Work stoppages have already impacted GM’s expected earnings for Q4, potentially cutting -$600 million from its measurement of EBIT. An additional -$200 million per week could be ripped from company profitability for as long as the strike continues. Ford is set to report earnings on Thursday, which could herald a repeat of the events that played out on Tuesday. However, UAW President Shawn Fain has suggested in recent statements that an aggressive scaling up of strike actions by the union may signal the union’s last step before new deals with automakers are struck.

Related Stocks: Ford Motor Company (F), General Motors Company (GM), Stellantis N.V. (STLA)

General Motors (GM) reported Q3 earnings yesterday, which were broadly positive. Revenues rose by 5.4% and adjusted earnings per share came in at $2.28, ahead of Wall Street expectations and up from $2.25 a year ago. Though GM did feel some pain from the United Auto Worker (UAW) strikes, losses derived from the work stoppages were equivalent to just $200 million in Q3. This is a relatively small figure when compared to nearly $3.6 billion in earnings before interest and taxes (EBIT) generated the quarter, but that is due to the fact that the UAW’s strike did not kick off until mid-September – covering just the final two weeks of the quarter. This was also the earliest part of the strike, when actions against Detroit’s Big Three automakers (GM, Ford, and Chrysler owner Stellantis) were at their most mild pace. By the end of September, 25,300, roughly 17% of the automakers’ UAW workforce had joined the picket line.

· · · · ·

Exercise requirements |
1. In the passage on GM's earnings, what adjusted earnings per share did GM report for Q3?
2. Duplicate the part of the passage on GM's earnings that opens with the words containing "Work stoppages have" and closes with "automakers are struck.".
3. Give every ticker symbol that the passage on GM's earnings lists after "Related Stocks".
These rows come from a source unrelated to the passage on GM's earnings.

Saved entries
· · · · ·

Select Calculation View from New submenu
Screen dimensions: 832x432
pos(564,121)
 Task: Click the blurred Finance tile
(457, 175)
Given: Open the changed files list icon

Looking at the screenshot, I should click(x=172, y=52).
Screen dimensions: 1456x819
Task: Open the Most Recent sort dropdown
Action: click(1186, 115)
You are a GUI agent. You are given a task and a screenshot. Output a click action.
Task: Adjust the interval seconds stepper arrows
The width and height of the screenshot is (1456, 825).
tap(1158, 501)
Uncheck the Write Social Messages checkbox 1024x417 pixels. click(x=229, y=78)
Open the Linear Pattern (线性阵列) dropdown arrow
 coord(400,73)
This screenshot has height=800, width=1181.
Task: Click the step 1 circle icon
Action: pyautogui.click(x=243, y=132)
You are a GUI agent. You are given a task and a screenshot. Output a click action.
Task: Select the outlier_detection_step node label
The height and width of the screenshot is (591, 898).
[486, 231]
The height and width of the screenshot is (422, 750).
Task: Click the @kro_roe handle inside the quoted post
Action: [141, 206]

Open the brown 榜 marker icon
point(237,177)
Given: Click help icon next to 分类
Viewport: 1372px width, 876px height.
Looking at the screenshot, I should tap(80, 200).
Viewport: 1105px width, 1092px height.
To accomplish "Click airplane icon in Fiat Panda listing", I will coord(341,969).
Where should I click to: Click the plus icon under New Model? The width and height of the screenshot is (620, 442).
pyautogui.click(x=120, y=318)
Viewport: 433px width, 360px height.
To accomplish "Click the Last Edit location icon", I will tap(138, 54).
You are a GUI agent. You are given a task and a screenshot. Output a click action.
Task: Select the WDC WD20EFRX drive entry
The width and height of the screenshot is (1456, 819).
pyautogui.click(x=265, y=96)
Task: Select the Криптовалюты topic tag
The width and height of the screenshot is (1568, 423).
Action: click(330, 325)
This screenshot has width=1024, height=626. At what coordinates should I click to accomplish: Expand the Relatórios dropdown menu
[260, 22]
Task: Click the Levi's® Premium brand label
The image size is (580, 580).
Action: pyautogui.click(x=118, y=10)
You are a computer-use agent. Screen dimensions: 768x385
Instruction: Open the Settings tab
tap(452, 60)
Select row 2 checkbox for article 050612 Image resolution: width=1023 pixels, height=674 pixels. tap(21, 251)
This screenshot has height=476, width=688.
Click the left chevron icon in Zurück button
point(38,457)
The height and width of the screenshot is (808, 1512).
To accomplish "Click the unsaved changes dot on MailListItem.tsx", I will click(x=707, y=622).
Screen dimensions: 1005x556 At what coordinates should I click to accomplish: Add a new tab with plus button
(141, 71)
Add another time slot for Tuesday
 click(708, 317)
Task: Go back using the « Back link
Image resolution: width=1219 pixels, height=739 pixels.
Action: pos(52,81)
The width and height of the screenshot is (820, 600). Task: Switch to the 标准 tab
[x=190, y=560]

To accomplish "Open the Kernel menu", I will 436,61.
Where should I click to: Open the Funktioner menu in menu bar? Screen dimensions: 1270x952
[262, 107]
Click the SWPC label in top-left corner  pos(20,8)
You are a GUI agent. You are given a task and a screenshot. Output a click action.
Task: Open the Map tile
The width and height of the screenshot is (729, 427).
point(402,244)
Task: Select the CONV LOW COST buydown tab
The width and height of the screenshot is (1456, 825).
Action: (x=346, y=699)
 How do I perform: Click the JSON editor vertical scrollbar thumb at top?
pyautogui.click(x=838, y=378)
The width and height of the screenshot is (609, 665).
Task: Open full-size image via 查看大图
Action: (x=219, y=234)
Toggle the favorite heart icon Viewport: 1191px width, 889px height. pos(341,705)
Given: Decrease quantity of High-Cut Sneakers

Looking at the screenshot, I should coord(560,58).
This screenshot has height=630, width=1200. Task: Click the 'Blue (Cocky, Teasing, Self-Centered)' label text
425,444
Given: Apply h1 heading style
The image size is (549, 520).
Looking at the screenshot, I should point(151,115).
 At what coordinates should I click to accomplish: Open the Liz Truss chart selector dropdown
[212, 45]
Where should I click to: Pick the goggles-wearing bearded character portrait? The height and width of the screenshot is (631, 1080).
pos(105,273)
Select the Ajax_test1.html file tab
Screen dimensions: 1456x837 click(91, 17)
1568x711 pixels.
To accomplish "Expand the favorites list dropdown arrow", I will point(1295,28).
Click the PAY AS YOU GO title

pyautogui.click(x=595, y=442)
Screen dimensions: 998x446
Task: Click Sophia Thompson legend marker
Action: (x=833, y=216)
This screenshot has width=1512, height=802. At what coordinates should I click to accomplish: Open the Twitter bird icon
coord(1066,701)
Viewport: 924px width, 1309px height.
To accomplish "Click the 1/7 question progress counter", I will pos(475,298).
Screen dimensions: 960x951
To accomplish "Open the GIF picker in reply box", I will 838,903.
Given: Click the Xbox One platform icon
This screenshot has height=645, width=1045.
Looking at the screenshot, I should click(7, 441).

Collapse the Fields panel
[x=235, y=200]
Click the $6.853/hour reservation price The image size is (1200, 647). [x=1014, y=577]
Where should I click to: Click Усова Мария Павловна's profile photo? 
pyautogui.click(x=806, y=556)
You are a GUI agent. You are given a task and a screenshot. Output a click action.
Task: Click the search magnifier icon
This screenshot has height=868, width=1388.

· · · · ·

Answer list |
1. $2.28

2.
Work stoppages have already impacted GM’s expected earnings for Q4, potentially cutting -$600 million from its measurement of EBIT. An additional -$200 million per week could be ripped from company profitability for as long as the strike continues. Ford is set to report earnings on Thursday, which could herald a repeat of the events that played out on Tuesday. However, UAW President Shawn Fain has suggested in recent statements that an aggressive scaling up of strike actions by the union may signal the union’s last step before new deals with automakers are struck.

3. F, GM, STLA